— 本文 —
:::::

法律問題に悩むユーザーがその分野の事件・相談対応を得意とする弁護士・法律事務所を検索できるポータルサイト「弁護士ナビシリーズ」を運営するアシロから、「自転車事故でも警察を呼ぶ必要はあるのか」というテーマのレポートが公開された。
交通事故の43.6%に自転車が関与
新生活が始まって約1か月。このタイミングで、通勤・通学時に新たに自転車を利用する人が増えているといわれている。コロナ禍の現在では、密を避けることができ、運動不足も解消できる点が、その主な理由だ。
しかし、自転車利用者の増加に伴い自転車事故も増加している。警視庁が公表している「都内自転車の交通事故発生状況」を見ると、都内において、交通事故全体に占める自転車事故の割合を示す自転車関与率は、2021年に43.6%と過去5年間で最も高い数字となっている。

:::::

— 資料 —
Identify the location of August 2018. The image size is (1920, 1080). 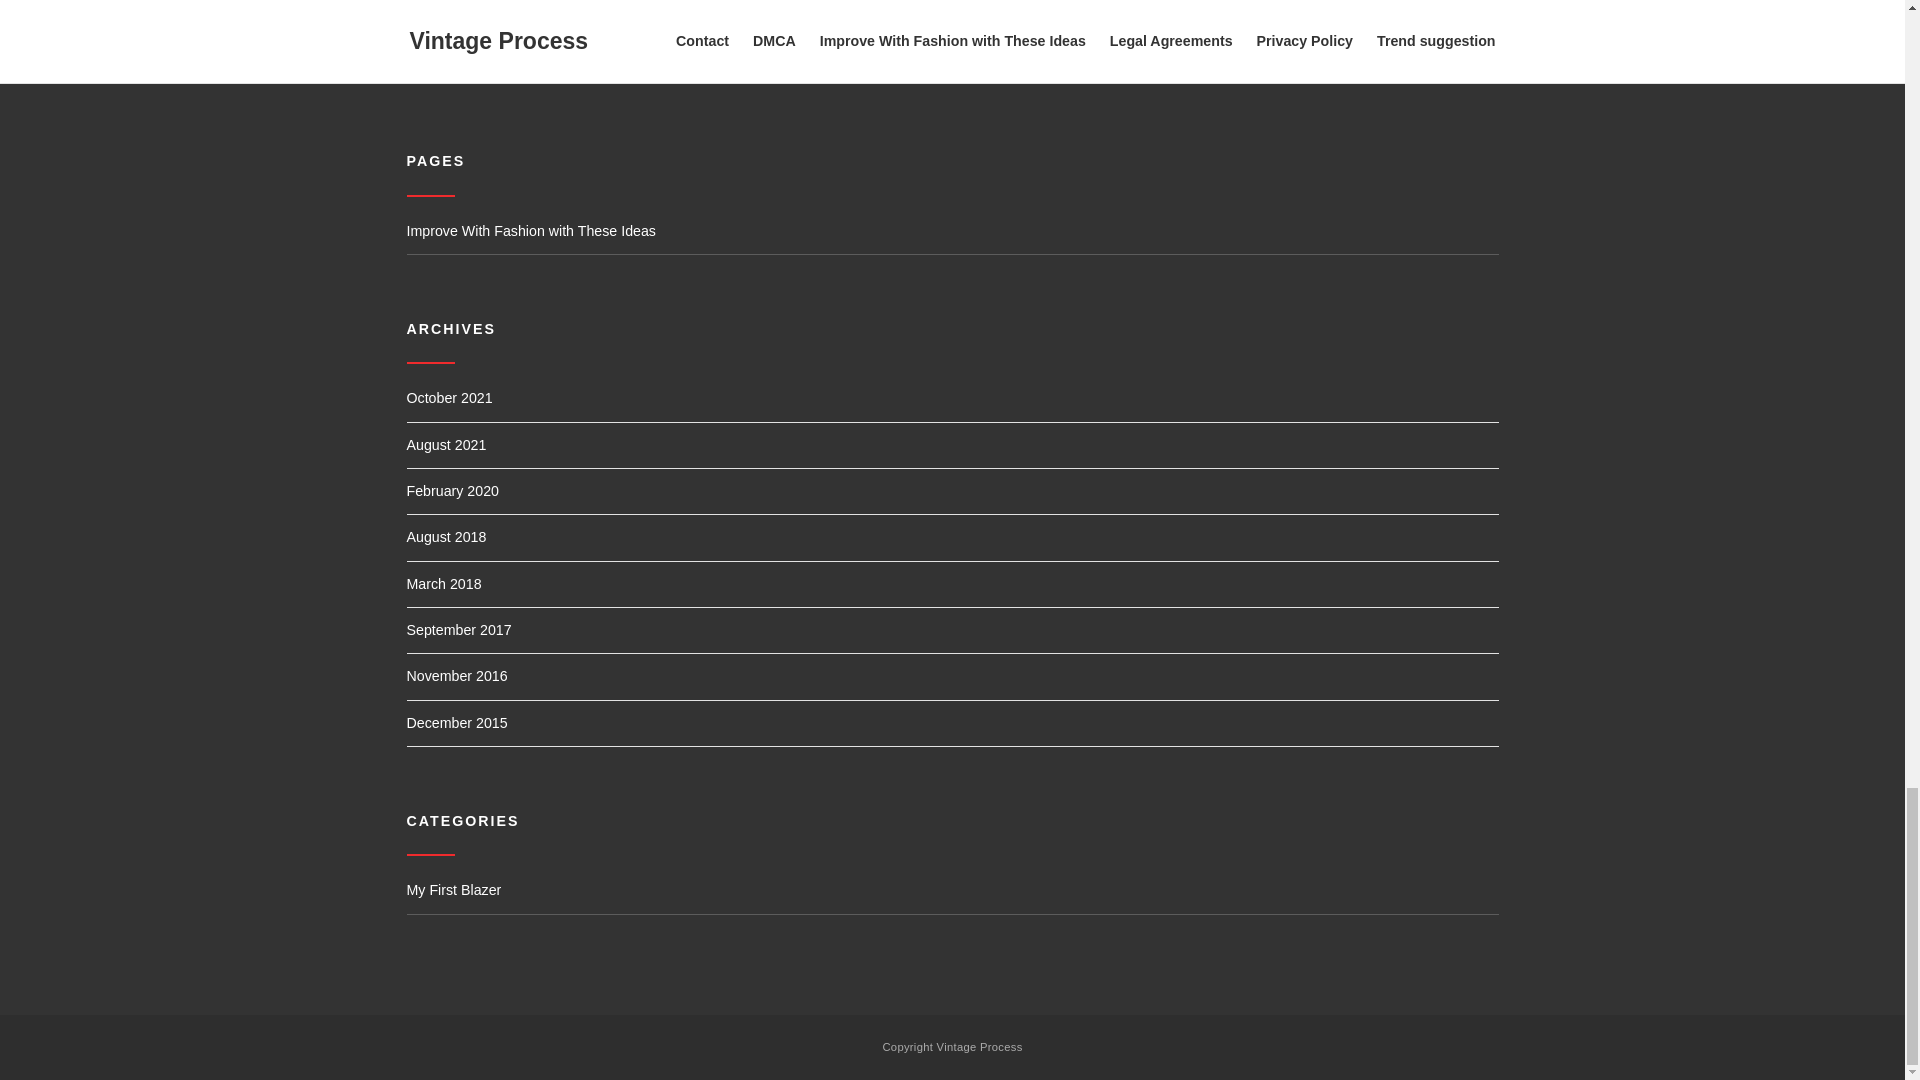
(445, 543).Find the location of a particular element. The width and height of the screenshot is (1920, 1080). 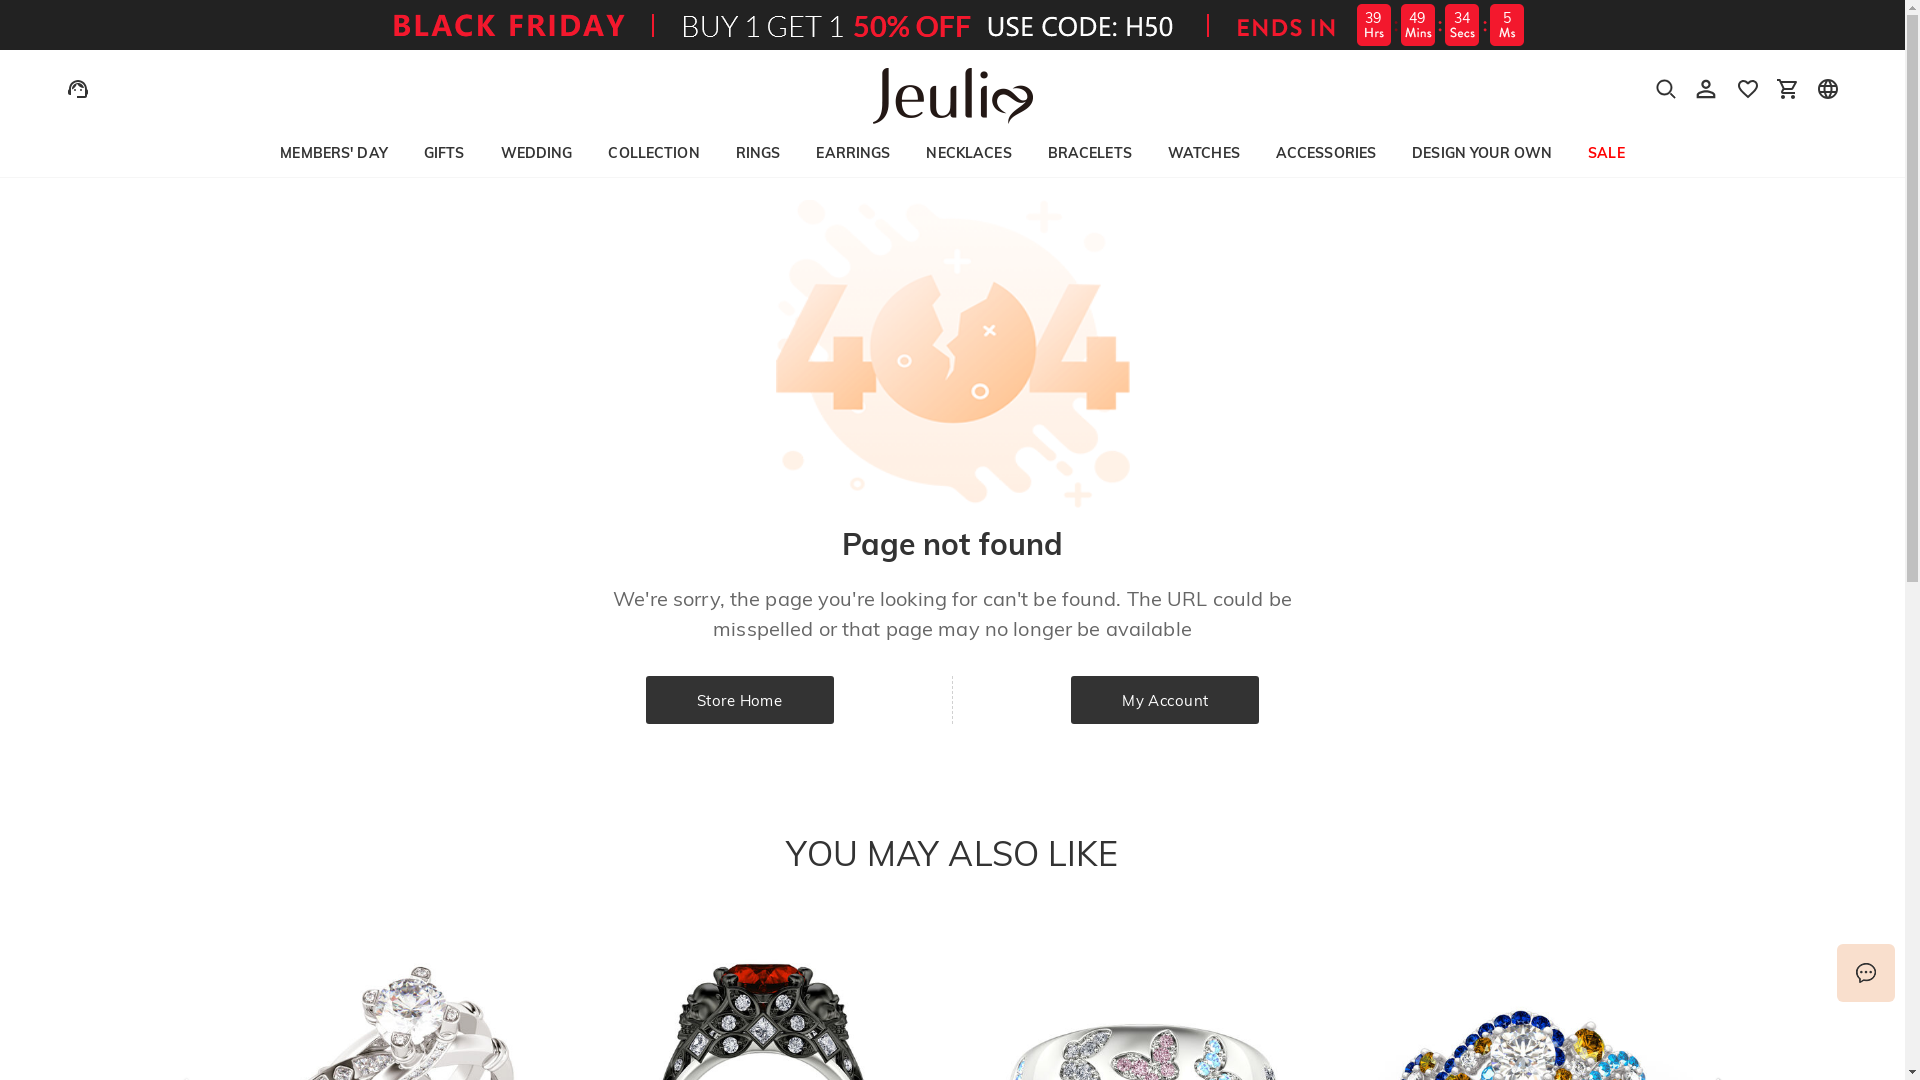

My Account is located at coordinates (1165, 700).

:::::

— 練習問題 —
1. 次の(a)〜(c)が本文の内容と合っているか、それぞれ「はい」か「いいえ」で答えてください。判断の決め手になった本文の言葉もそのまま引用してください。
(a) 2021年の都内の自転車関与率は43.6%で、過去5年間でいちばん高かった。
(b) 自転車を使う人が増えるにつれて、自転車事故は減っている。
(c) このレポートを公開したのは警視庁である。
2. 本文をもとに、次の問いに短く答えてください。
(a) アシロが運営しているポータルサイトの名前は何ですか。
(b) 新生活が始まってからどのくらいたったと書かれていますか。
(c) 自転車関与率の数字は、警視庁が公表しているどの資料に出ていますか。
3. 本文の「しかし、自転車利用者の増加に伴い自転車事故も増加している。」という一文を英語に訳してください。

— 各問の答え —
1.
(a) はい。「2021年に43.6%と過去5年間で最も高い数字となっている」
(b) いいえ。「自転車利用者の増加に伴い自転車事故も増加している」
(c) いいえ。「アシロから、「自転車事故でも警察を呼ぶ必要はあるのか」というテーマのレポートが公開された」

2.
(a) 弁護士ナビシリーズ
(b) 約1か月
(c) 「都内自転車の交通事故発生状況」

3. However, as the number of bicycle users grows, bicycle accidents are increasing as well.